Brahms -- Serenade #2

"[I thought that] sooner or later … someone would and must appear, fated to give us the ideal expression of the times, one who would not gain his mastery by gradual stages, but rather would spring fully armed like Minerva from the head of Kronion. And he has come, a young blood at whose cradle graces and heroes mounted guard. His name is Johannes Brahms, from Hamburg, where he has been creating in obscure silence.… He carries all the marks of one who has received a call." So wrote Robert Schumann in 1853, in the musical journal that he founded, the Neue Zeitschrift für Musik. At the time, Brahms was but 20 years old, with few compositions to his credit but high aspirations. Among other things, he was interested in writing a symphony, but he feared that his work would be unfavorably compared with Beethoven’s. Schumann, with whom Brahms became fast friends and who surely meant well, had eliminated any hope Brahms might have had of rising through the compositional ranks in safe obscurity.

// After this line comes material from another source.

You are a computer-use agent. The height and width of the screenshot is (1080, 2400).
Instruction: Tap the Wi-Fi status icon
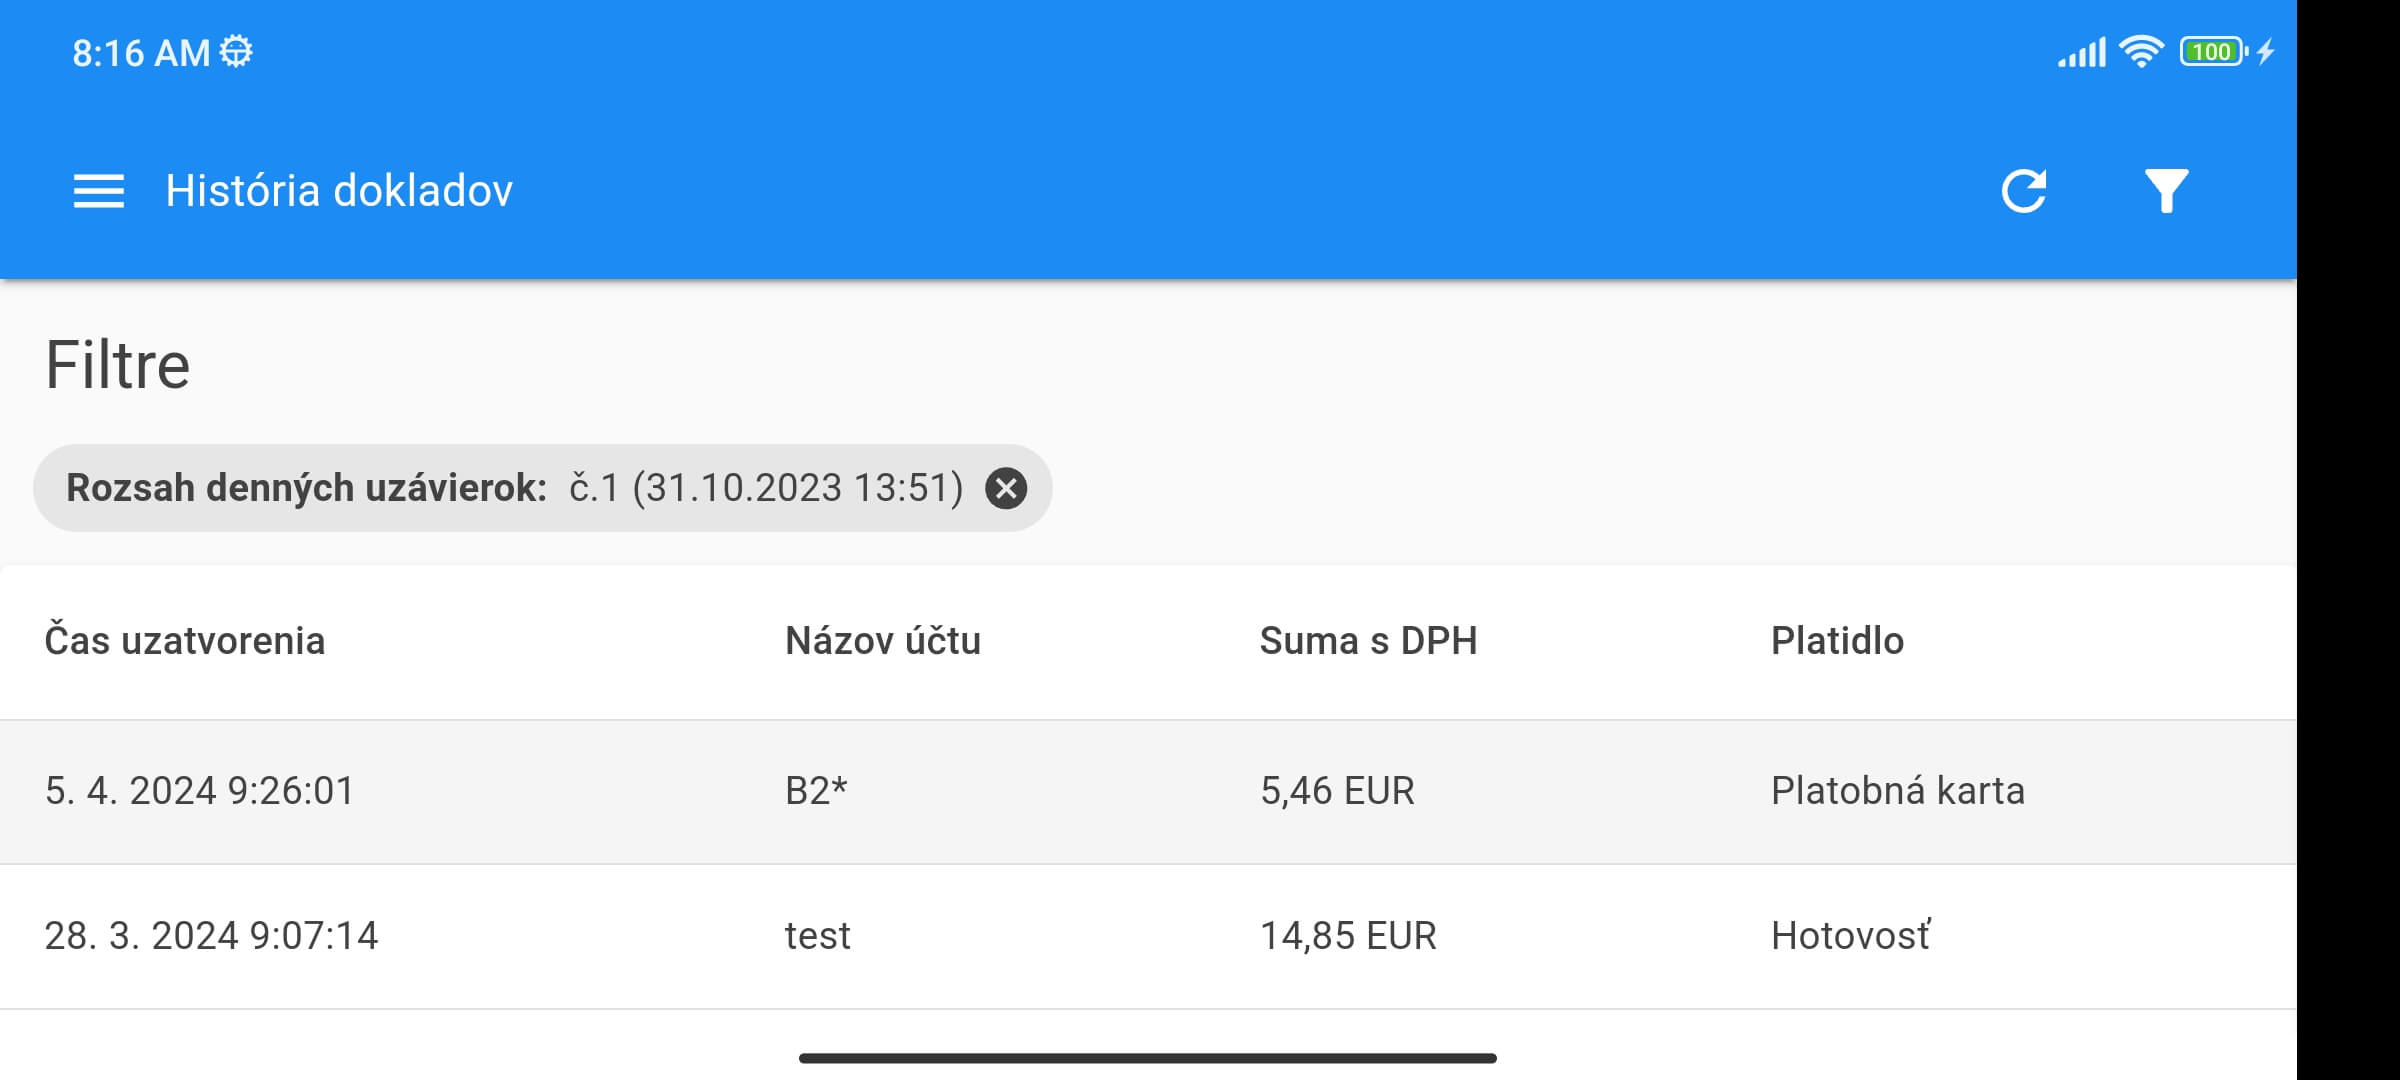point(2141,51)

Thus, Brahms turned to orchestral genres that were not quite symphonies, even while presenting many of the same challenges: the orchestral serenade and (later) the variation set. The Serenade #1 dates from 1858, and it is an extroverted work, in six dance-dominated movements for full orchestra. The second serenade, written just a year or so later, is much subtler. Most striking is the absence of violins from the orchestra: the leading string role belongs to the mellower sound of the violas, and the wind instruments are more active than is typical in an orchestral setting. The first movement, based on deceptively simple melodic material, is serene throughout, functioning more as a prelude than as a symphonic first movement. The second movement is an energetic dance, similar in spirit to the equivalent movement of the first serenade. Brahms’s distinct musical personality is most in evidence in the remarkable third movement. The chromatically inflected bass line seems to evoke the spirit of J. S. Bach, whose music Brahms adored. Yet the melodic and motivic interrelationships – and, especially, the great range of moods created with such an economy of material – can be the work only of Brahms. The fourth movement, in straightforward ABA form, begins and ends with a naïve minuet, but journeys in its middle section to a murky world where melody seems to disintegrate. A piccolo joins the orchestra for the finale, which chases the previous clouds away with its folksong-like main theme and overall festive spirit.